From: Linus Torvalds
Date: Fri Sep 16 2016 - 16:32:50 EST


On Fri, Sep 16, 2016 at 1:10 PM, Laura Abbott <labbott@xxxxxxxxxx> wrote:
>
> As far as I can tell this isn't Fedora specific.

Some googling does seem to say that "datalimit 20M" and "named.conf"
ends up being some really old default that just gets endlessly copied.

So no, it's not Fedora-specific per se.

But I suspect most people with a named.conf did either

(a) get it from their distro and didn't change it and so if the
distro just updates theirs, things will automatically "just work"
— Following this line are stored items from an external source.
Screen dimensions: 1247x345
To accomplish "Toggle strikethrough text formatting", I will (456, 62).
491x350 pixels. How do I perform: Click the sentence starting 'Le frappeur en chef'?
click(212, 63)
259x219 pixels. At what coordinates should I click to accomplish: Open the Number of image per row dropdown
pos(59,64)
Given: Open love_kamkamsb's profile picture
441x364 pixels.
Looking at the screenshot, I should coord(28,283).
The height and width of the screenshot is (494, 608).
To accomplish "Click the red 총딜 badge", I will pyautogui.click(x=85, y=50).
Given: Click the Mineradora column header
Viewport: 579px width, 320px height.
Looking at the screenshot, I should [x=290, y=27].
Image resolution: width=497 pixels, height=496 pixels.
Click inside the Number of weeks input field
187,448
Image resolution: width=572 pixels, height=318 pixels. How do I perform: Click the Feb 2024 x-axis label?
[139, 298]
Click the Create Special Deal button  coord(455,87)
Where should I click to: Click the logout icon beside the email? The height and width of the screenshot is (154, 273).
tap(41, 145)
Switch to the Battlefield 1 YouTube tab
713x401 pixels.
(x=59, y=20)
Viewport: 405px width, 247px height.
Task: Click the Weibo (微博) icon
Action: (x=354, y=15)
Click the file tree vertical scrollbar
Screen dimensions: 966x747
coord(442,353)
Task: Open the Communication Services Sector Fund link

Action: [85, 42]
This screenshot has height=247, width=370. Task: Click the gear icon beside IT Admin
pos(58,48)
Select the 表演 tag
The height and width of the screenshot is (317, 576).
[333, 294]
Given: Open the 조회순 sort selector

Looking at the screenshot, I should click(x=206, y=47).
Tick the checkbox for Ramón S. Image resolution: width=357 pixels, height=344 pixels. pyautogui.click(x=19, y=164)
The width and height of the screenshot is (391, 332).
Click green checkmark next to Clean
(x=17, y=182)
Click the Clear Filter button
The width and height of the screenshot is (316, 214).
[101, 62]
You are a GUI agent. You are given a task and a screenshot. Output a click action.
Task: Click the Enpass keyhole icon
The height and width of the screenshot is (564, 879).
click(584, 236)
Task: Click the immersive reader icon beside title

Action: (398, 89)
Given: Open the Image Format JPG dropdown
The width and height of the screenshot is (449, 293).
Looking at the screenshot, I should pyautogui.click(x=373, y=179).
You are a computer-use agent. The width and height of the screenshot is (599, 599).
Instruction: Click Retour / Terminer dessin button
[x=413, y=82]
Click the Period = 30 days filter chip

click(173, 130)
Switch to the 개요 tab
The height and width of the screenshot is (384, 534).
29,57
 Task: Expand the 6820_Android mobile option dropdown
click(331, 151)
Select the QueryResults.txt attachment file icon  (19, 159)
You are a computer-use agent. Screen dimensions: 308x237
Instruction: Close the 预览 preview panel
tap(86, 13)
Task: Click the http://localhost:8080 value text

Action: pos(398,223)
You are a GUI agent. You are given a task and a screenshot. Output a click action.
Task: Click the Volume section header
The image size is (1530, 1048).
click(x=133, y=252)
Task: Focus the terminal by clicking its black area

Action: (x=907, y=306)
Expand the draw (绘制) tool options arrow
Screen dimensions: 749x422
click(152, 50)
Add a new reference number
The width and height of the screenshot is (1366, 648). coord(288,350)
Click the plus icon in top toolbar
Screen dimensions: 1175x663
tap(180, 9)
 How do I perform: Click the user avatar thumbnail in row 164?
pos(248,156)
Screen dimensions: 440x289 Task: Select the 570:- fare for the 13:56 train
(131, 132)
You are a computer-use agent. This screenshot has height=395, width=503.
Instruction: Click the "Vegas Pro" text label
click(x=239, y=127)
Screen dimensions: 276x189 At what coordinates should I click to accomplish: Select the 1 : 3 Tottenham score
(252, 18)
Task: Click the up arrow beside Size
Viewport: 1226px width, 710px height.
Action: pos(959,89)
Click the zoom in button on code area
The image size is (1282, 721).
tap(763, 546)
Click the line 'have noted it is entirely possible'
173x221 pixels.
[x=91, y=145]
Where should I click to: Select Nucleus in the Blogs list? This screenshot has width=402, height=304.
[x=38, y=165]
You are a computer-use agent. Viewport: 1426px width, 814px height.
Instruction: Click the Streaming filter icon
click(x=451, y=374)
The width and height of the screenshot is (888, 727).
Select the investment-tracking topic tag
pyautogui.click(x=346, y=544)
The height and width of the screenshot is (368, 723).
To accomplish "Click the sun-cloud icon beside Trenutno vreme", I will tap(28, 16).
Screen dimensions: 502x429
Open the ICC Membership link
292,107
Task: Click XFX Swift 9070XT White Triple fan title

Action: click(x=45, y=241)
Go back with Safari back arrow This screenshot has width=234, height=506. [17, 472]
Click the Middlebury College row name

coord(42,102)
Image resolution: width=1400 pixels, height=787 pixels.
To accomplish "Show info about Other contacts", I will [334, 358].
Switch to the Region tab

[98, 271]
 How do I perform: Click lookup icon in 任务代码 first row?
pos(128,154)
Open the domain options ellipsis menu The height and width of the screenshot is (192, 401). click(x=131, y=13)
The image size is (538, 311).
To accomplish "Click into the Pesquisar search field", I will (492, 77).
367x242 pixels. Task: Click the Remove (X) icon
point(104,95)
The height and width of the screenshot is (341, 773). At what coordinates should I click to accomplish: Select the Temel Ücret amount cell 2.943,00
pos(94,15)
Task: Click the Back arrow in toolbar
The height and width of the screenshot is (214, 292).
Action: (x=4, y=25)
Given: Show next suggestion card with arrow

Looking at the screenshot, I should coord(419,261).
(b) actually did write their own (or at least edited it), and knows
what they are doing, and have absolutely no problem removing or
updating that datalimit thing.

> I would like to see RLIMIT_DATA actually do something useful so worse
> case I'll figure out something to carry in Fedora and this thread
> can be an FYI for people googling.

Yeah, even if we only get a good hit for "named segmentation fault", I
guess that will help people a lot.

The really annoying thing seems to be that the kernel message has been
hidden too much. IOW, Sam in his bugzilla report clearly found the
system messages with

Sep 10 07:38:23 shorty systemd-coredump: Process 1651 (named) of
user 25 dumped core.

but for some reason never noticed the kernel saying (quoting Jason):

mmap: named (593): VmData 27566080 exceed data ulimit 20971520.
Update limits or use boot option ignore_rlimit_data

at the same time.

Ok, the kernel only says it *once*. Maybe Sam had it in his logs, but
didn't notice the initial failure (which would have had the kernel
message too), and he then looked at the logs for when he tried to
re-start.

Or maybe the system logs don't have those kernel messages, which would
be a disaster.

So maybe we should just change the "pr_warn_once()" into
"pr_warn_ratelimited()", except the default rate limits for that are
wrong (we'd perhaps want something like "at most once every minute" or
similar, while the default rate limits are along the lines of "max 10
lines every 5 _seconds_").

Sam, do you end up seeing the kernel warning in your logs if you just
go back earlier in the boot?

Linus